In our national conversations, we all see some things that we think need changing. In our impulse to make those changes we currently are gravitating towards legal solutions. The reason we are inclined to reach for legal solutions is that there has been a loss of trust. The problem with trying to mandate change with legal solutions is that mandates by themselves do not change culture as seen in the past by alcohol prohibition or in current times by forced desegregation. Laws by themselves do not change hearts or create new cultures. Change comes by the long hard work of changing community values. It has taken decades of challenging the value of smoking tobacco, replacing the value of smoking with the value of health, to reduce the popularity of smoking.
The situation we face is that within our country, we have multiple communities with different cultural values. Over time we have seen the isolation of those communities from one another which has brought us to this moment of conflict. Because the isolation has bred lack of trust, the impetus has been to enforce values through legislation rather than by building community. The problem is, if we simply try to force everyone to conform to our values by legislation without having the right conversations beforehand, we end up losing more trust and only build resentment, making any further changes even more difficult.
There is a place for laws as they can create a minimal framework for society to exist and, within some limits, to flourish. However, laws do not make a caring, committed community, laws do not encourage kindness and thoughtfulness, laws cannot create love. That said, our constitution helps create the framework for our society, but it does not create the values held by the members of our Union. The constitution can create the context for our conversations. but it cannot create those conversations. The constitution can provide the basis for our communities, but it cannot build those communities.
Our technologies provide a similar conundrum. Our technological developments have exponentially provided means for communicating with each other anywhere in the world, allowing us the opportunity to build community by communicating with many different people and learning many different things. But the same technology has also allowed us to isolate ourselves: 1) We can isolate ourselves into affinity groups, hearing only what we want to hear, not dealing with what makes us uncomfortable, self-limiting our ability to gain wisdom by only listening to only people who think like we do. 2) We can isolate ourselves from face-to-face contact, losing our sensitivity to a more robust human contact which makes us susceptible to violating others by disregarding their humanity and anonymously attacking them.
I think we can all agree that the state of our Union is broken. Our divisive politics reflects our divisive culture and our political and technological tools can amplify that divisiveness by playing on our fears. Our house may be on fire, but we can find a solution if can replace the calls for alarm and panic with a countervailing voice of unity and reason. We need to be smart about using the tools we have to counteract the panicked voices, to amplify the good and not just the bad. We need to become aware of the good that exists not just in our own communities but in the communities that we don’t know and don’t understand.

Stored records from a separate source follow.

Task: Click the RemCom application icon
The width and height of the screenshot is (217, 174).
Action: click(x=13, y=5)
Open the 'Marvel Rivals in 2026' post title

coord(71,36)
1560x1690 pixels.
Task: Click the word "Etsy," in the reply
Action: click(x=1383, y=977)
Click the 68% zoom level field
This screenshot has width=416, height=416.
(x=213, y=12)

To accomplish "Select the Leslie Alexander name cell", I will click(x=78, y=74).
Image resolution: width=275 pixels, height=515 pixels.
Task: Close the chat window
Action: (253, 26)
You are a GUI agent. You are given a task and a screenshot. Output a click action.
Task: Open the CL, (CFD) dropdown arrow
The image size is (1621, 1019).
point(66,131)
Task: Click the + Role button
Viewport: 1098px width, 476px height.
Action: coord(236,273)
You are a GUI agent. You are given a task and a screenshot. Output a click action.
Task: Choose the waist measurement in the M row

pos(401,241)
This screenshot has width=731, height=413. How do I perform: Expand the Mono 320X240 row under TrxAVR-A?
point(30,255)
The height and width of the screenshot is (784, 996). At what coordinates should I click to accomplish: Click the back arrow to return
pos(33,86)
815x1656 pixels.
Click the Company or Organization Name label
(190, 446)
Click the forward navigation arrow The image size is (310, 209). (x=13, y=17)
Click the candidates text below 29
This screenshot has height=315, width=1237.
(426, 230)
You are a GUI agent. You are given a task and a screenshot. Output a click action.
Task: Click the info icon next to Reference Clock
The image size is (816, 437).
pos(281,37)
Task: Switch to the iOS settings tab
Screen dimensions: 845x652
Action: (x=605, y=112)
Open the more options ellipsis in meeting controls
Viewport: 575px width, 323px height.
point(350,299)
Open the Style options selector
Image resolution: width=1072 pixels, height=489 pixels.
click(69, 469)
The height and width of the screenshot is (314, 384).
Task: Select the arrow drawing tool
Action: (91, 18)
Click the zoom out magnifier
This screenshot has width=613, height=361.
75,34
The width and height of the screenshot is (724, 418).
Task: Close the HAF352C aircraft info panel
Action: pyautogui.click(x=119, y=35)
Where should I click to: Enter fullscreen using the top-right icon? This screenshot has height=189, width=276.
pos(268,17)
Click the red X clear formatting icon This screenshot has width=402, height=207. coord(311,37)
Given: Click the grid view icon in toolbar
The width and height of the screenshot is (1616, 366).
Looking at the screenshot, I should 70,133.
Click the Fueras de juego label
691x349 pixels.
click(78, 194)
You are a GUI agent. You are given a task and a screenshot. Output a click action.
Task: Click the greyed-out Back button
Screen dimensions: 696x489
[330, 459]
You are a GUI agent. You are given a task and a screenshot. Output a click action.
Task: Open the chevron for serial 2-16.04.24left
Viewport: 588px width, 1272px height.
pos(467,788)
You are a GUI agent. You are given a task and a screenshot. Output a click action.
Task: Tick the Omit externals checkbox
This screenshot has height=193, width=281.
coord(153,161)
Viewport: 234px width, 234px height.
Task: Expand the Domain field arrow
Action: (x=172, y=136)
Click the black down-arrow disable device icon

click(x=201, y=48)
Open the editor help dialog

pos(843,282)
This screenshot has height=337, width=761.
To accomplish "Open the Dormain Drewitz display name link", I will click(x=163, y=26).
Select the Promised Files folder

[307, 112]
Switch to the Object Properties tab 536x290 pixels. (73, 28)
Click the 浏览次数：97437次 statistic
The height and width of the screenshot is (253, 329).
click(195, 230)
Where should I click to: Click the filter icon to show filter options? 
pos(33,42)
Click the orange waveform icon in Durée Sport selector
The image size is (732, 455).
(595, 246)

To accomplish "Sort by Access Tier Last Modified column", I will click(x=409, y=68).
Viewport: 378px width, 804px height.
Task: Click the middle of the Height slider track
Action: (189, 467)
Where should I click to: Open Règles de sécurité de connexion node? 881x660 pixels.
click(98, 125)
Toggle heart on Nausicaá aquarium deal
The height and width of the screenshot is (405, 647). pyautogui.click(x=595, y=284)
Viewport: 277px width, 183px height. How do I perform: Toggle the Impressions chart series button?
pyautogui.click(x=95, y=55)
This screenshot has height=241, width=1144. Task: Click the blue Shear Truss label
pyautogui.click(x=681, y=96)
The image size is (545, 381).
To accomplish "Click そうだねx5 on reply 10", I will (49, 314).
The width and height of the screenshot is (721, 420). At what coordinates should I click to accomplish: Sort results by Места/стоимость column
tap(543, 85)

We also need to be willing to acknowledge our own weaknesses, to admit that we are broken just like everyone else. That will allow us to look beyond the brokenness that we are more prone to look for in other communities and also look for the good in those communities as well. This is not easy work. We cannot do this work in sound bites and tweets nor by pontificating on the faults of others. We need to admit that we have faults as much as others find faults. We don’t need to find faults, we need to find solutions.
To find those solutions we need to look beyond ourselves and our own communities where we are prone to think we know all we need to know. We also must engender a sense of humility and be willing to admit that neither we nor our isolated communities have the solution to our conflict, that the solutions to end divisiveness in our Union will require the wisdom of the entire Union. We will need to be intentional: allow ourselves to be inconvenienced and made uncomfortable, be willing to go out of our way to listen to people who are not like us, listen to points of view we disagree with, spend enough time and thought trying to understand other viewpoints. All this so that common ground can be found, that the values of this greater community we call our Union, our country, can be defined and shared.
No one person or one community owns the Union. We all need to share in its definition.